## Start Supplied material

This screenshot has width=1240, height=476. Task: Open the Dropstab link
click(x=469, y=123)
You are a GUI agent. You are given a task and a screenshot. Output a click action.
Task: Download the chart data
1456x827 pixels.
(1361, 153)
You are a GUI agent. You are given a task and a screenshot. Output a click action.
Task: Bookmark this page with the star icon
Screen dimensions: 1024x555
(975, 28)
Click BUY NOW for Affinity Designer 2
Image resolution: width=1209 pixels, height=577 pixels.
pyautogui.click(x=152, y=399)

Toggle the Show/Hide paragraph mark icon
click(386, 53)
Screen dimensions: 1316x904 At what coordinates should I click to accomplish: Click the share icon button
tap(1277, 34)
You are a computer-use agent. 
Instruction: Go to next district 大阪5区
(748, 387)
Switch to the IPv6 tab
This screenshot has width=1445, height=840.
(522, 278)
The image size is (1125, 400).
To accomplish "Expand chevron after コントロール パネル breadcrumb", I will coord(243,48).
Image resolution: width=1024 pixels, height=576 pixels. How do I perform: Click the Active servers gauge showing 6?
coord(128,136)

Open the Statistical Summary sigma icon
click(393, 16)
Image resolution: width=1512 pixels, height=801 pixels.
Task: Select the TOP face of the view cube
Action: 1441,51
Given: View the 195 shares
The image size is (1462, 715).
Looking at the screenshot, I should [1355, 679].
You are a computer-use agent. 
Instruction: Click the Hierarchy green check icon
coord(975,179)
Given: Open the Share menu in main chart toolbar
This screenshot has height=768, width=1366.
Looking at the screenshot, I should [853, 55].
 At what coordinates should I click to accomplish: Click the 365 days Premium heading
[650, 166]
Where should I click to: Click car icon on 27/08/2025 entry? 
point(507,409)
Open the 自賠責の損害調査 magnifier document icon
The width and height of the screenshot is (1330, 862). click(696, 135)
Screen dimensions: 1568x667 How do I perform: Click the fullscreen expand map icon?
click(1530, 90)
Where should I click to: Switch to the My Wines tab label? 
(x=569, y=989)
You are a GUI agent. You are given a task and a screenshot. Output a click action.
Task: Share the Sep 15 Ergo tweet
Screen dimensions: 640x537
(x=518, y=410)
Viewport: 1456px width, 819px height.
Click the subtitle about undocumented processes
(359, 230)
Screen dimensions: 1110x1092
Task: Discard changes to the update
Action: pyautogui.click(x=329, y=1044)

## End Supplied material

# Requirement
Reproduce verbatim the lines of the records running from the one containing "Viewport: 1456px width, 819px height." through the end of the records, with both ends included.

# Correct response
Viewport: 1456px width, 819px height.
Click the subtitle about undocumented processes
(359, 230)
Screen dimensions: 1110x1092
Task: Discard changes to the update
Action: pyautogui.click(x=329, y=1044)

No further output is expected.